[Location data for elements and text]
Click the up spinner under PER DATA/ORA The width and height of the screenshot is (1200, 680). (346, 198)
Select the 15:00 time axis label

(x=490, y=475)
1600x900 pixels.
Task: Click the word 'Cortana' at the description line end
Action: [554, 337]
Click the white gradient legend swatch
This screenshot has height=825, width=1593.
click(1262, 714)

Exercise details
Output every line of the listing above verbatim, keeping the original order.

Complete response
Click the up spinner under PER DATA/ORA The width and height of the screenshot is (1200, 680). (346, 198)
Select the 15:00 time axis label

(x=490, y=475)
1600x900 pixels.
Task: Click the word 'Cortana' at the description line end
Action: [554, 337]
Click the white gradient legend swatch
This screenshot has height=825, width=1593.
click(1262, 714)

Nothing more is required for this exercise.